▶ _Challenge 1_:
Using the passage on cryptography, decide whether each statement below agrees with it. Answer yes or no for each and quote the words that settle it. (a) The passage says simple encryption can be assumed to authenticate information too. (b) The passage names [Stallings 1996] as a discussion of how protocols use the basic algorithms. (c) The passage advises avoiding all patented algorithms in general.

▶ _Selection_:
>>>>
Often cryptographic algorithms and protocols are necessary to keep a system secure, particularly when communicating through an untrusted network such as the Internet. Where possible, use cryptographic techniques to authenticate information and keep the information private (but don't assume that simple encryption automatically authenticates as well). Generally you'll need to use a suite of available tools to secure your application.

For background information and code, you should probably look at the classic text ``Applied Cryptography'' [Schneier 1996]. The newsgroup ``sci.crypt'' has a series of FAQ's; you can find them at many locations, including http://www.landfield.com/faqs/cryptography-faq. Linux-specific resources include the Linux Encryption HOWTO at http://marc.mutz.com/Encryption-HOWTO/. A discussion on how protocols use the basic algorithms can be found in [Opplinger 1998]. A useful collection of papers on how to apply cryptography in protocols can be found in [Stallings 1996]. What follows here is just a few comments; these areas are rather specialized and covered more thoroughly elsewhere.

Cryptographic protocols and algorithms are difficult to get right, so do not create your own. Instead, where you can, use protocols and algorithms that are widely-used, heavily analyzed, and accepted as secure. When you must create anything, give the approach wide public review and make sure that professional security analysts examine it for problems. In particular, do not create your own encryption algorithms unless you are an expert in cryptology, know what you're doing, and plan to spend years in professional review of the algorithm. Creating encryption algorithms (that are any good) is a task for experts only.

A number of algorithms are patented; even if the owners permit ``free use'' at the moment, without a signed contract they can always change their minds later, putting you at extreme risk later. In general, avoid all patented algorithms - in most cases there's an unpatented approach that is at least as good or better technically, and by doing so you avoid a large number of legal problems.
<<<<
Rows for locating described items
>>>>
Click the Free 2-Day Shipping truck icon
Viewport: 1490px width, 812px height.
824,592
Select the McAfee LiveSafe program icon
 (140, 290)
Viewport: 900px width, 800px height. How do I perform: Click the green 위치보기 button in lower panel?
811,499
<<<<
▶ _Challenge 2_:
Render the rows from the line holding "Viewport: 900px width, 800px" through the end of the rows, both ends included, as a numbered list without blank lines.

▶ _Final answer 1_:
(a) No: "don't assume that simple encryption automatically authenticates as well"
(b) No: "A discussion on how protocols use the basic algorithms can be found in [Opplinger 1998]."
(c) Yes: "In general, avoid all patented algorithms"

▶ _Final answer 2_:
1. Viewport: 900px width, 800px height. How do I perform: Click the green 위치보기 button in lower panel?
2. 811,499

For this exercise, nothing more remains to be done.